§ WHAT THIS TASK INVOLVES:
Copy out the entries exactly, from the first line to the last.

§ SUPPLIED DATA:
=== Begin Enclosure ===
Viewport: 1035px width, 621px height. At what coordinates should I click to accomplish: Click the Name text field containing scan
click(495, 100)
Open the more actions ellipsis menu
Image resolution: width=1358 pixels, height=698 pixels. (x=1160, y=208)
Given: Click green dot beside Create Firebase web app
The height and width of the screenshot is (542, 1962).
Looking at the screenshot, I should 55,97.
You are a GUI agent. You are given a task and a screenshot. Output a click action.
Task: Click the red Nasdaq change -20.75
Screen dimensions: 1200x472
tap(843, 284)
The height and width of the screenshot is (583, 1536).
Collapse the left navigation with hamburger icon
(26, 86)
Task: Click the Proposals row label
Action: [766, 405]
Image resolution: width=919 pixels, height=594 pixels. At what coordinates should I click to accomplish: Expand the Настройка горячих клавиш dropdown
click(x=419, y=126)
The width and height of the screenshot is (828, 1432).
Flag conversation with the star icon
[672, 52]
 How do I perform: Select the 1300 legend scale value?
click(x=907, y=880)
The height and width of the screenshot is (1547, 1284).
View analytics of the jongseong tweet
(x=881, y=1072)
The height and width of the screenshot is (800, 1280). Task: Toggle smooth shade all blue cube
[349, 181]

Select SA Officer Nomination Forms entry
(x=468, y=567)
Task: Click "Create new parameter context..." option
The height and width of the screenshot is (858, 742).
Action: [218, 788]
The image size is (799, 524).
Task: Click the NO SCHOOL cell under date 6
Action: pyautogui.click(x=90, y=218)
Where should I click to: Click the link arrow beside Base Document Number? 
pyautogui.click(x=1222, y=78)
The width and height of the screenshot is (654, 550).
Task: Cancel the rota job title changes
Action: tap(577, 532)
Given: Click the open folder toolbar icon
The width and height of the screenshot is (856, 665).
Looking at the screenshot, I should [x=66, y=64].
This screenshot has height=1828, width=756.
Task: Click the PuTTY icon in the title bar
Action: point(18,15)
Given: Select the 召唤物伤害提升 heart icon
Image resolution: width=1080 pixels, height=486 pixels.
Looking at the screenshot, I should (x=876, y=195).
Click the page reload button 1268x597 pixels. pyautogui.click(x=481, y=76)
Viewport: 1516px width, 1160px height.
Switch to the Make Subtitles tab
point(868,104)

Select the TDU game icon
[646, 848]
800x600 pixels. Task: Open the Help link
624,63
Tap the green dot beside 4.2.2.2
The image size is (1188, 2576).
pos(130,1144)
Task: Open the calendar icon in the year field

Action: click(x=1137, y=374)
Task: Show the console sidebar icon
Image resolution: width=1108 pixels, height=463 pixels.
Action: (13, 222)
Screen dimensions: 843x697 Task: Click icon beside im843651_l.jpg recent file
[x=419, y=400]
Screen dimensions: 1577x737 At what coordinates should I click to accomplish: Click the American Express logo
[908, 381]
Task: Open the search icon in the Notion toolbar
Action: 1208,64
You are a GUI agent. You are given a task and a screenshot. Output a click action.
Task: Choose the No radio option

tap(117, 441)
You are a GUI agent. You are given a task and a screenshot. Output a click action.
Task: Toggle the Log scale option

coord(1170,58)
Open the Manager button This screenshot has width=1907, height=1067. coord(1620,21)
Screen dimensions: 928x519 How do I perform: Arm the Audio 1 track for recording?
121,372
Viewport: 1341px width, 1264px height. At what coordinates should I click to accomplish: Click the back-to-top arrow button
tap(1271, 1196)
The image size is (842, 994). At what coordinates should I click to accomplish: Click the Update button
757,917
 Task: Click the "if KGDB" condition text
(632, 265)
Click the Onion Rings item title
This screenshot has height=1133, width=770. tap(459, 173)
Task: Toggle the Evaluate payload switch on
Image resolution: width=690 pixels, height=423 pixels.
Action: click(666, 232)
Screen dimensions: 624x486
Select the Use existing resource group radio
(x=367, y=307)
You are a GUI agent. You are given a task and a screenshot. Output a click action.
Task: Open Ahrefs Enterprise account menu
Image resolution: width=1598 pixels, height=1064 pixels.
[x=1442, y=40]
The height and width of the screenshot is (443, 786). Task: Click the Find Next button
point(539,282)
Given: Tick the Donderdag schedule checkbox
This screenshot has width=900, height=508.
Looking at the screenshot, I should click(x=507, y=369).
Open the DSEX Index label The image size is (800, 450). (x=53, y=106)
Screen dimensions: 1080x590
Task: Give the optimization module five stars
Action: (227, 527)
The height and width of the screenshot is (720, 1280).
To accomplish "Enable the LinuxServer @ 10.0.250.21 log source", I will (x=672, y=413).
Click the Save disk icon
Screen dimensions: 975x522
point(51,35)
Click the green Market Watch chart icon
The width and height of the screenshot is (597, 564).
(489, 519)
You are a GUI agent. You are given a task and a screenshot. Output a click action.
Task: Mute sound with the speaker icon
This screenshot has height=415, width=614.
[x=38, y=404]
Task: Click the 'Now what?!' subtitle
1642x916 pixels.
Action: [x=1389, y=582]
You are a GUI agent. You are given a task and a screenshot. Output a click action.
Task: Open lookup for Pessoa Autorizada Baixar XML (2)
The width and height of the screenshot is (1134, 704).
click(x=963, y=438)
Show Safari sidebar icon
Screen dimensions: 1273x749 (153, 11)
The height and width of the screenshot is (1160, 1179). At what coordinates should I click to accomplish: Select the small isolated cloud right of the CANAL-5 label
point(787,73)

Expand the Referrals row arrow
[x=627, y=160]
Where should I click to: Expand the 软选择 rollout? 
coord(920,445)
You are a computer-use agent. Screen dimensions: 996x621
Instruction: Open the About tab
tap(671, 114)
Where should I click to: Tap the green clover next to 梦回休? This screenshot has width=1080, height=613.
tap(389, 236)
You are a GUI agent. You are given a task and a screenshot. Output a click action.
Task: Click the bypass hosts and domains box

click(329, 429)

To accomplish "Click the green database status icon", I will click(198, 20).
=== End Enclosure ===
§ TASK RESULT:
Viewport: 1035px width, 621px height. At what coordinates should I click to accomplish: Click the Name text field containing scan
click(495, 100)
Open the more actions ellipsis menu
Image resolution: width=1358 pixels, height=698 pixels. (x=1160, y=208)
Given: Click green dot beside Create Firebase web app
The height and width of the screenshot is (542, 1962).
Looking at the screenshot, I should 55,97.
You are a GUI agent. You are given a task and a screenshot. Output a click action.
Task: Click the red Nasdaq change -20.75
Screen dimensions: 1200x472
tap(843, 284)
The height and width of the screenshot is (583, 1536).
Collapse the left navigation with hamburger icon
(26, 86)
Task: Click the Proposals row label
Action: [766, 405]
Image resolution: width=919 pixels, height=594 pixels. At what coordinates should I click to accomplish: Expand the Настройка горячих клавиш dropdown
click(x=419, y=126)
The width and height of the screenshot is (828, 1432).
Flag conversation with the star icon
[672, 52]
 How do I perform: Select the 1300 legend scale value?
click(x=907, y=880)
The height and width of the screenshot is (1547, 1284).
View analytics of the jongseong tweet
(x=881, y=1072)
The height and width of the screenshot is (800, 1280). Task: Toggle smooth shade all blue cube
[349, 181]

Select SA Officer Nomination Forms entry
(x=468, y=567)
Task: Click "Create new parameter context..." option
The height and width of the screenshot is (858, 742).
Action: [218, 788]
The image size is (799, 524).
Task: Click the NO SCHOOL cell under date 6
Action: pyautogui.click(x=90, y=218)
Where should I click to: Click the link arrow beside Base Document Number? 
pyautogui.click(x=1222, y=78)
The width and height of the screenshot is (654, 550).
Task: Cancel the rota job title changes
Action: tap(577, 532)
Given: Click the open folder toolbar icon
The width and height of the screenshot is (856, 665).
Looking at the screenshot, I should [x=66, y=64].
This screenshot has height=1828, width=756.
Task: Click the PuTTY icon in the title bar
Action: point(18,15)
Given: Select the 召唤物伤害提升 heart icon
Image resolution: width=1080 pixels, height=486 pixels.
Looking at the screenshot, I should (x=876, y=195).
Click the page reload button 1268x597 pixels. pyautogui.click(x=481, y=76)
Viewport: 1516px width, 1160px height.
Switch to the Make Subtitles tab
point(868,104)

Select the TDU game icon
[646, 848]
800x600 pixels. Task: Open the Help link
624,63
Tap the green dot beside 4.2.2.2
The image size is (1188, 2576).
pos(130,1144)
Task: Open the calendar icon in the year field

Action: click(x=1137, y=374)
Task: Show the console sidebar icon
Image resolution: width=1108 pixels, height=463 pixels.
Action: (13, 222)
Screen dimensions: 843x697 Task: Click icon beside im843651_l.jpg recent file
[x=419, y=400]
Screen dimensions: 1577x737 At what coordinates should I click to accomplish: Click the American Express logo
[908, 381]
Task: Open the search icon in the Notion toolbar
Action: 1208,64
You are a GUI agent. You are given a task and a screenshot. Output a click action.
Task: Choose the No radio option

tap(117, 441)
You are a GUI agent. You are given a task and a screenshot. Output a click action.
Task: Toggle the Log scale option

coord(1170,58)
Open the Manager button This screenshot has width=1907, height=1067. coord(1620,21)
Screen dimensions: 928x519 How do I perform: Arm the Audio 1 track for recording?
121,372
Viewport: 1341px width, 1264px height. At what coordinates should I click to accomplish: Click the back-to-top arrow button
tap(1271, 1196)
The image size is (842, 994). At what coordinates should I click to accomplish: Click the Update button
757,917
 Task: Click the "if KGDB" condition text
(632, 265)
Click the Onion Rings item title
This screenshot has height=1133, width=770. tap(459, 173)
Task: Toggle the Evaluate payload switch on
Image resolution: width=690 pixels, height=423 pixels.
Action: click(666, 232)
Screen dimensions: 624x486
Select the Use existing resource group radio
(x=367, y=307)
You are a GUI agent. You are given a task and a screenshot. Output a click action.
Task: Open Ahrefs Enterprise account menu
Image resolution: width=1598 pixels, height=1064 pixels.
[x=1442, y=40]
The height and width of the screenshot is (443, 786). Task: Click the Find Next button
point(539,282)
Given: Tick the Donderdag schedule checkbox
This screenshot has width=900, height=508.
Looking at the screenshot, I should click(x=507, y=369).
Open the DSEX Index label The image size is (800, 450). (x=53, y=106)
Screen dimensions: 1080x590
Task: Give the optimization module five stars
Action: (227, 527)
The height and width of the screenshot is (720, 1280).
To accomplish "Enable the LinuxServer @ 10.0.250.21 log source", I will (x=672, y=413).
Click the Save disk icon
Screen dimensions: 975x522
point(51,35)
Click the green Market Watch chart icon
The width and height of the screenshot is (597, 564).
(489, 519)
You are a GUI agent. You are given a task and a screenshot. Output a click action.
Task: Mute sound with the speaker icon
This screenshot has height=415, width=614.
[x=38, y=404]
Task: Click the 'Now what?!' subtitle
1642x916 pixels.
Action: [x=1389, y=582]
You are a GUI agent. You are given a task and a screenshot. Output a click action.
Task: Open lookup for Pessoa Autorizada Baixar XML (2)
The width and height of the screenshot is (1134, 704).
click(x=963, y=438)
Show Safari sidebar icon
Screen dimensions: 1273x749 (153, 11)
The height and width of the screenshot is (1160, 1179). At what coordinates should I click to accomplish: Select the small isolated cloud right of the CANAL-5 label
point(787,73)

Expand the Referrals row arrow
[x=627, y=160]
Where should I click to: Expand the 软选择 rollout? 
coord(920,445)
You are a computer-use agent. Screen dimensions: 996x621
Instruction: Open the About tab
tap(671, 114)
Where should I click to: Tap the green clover next to 梦回休? This screenshot has width=1080, height=613.
tap(389, 236)
You are a GUI agent. You are given a task and a screenshot. Output a click action.
Task: Click the bypass hosts and domains box

click(329, 429)

To accomplish "Click the green database status icon", I will click(198, 20).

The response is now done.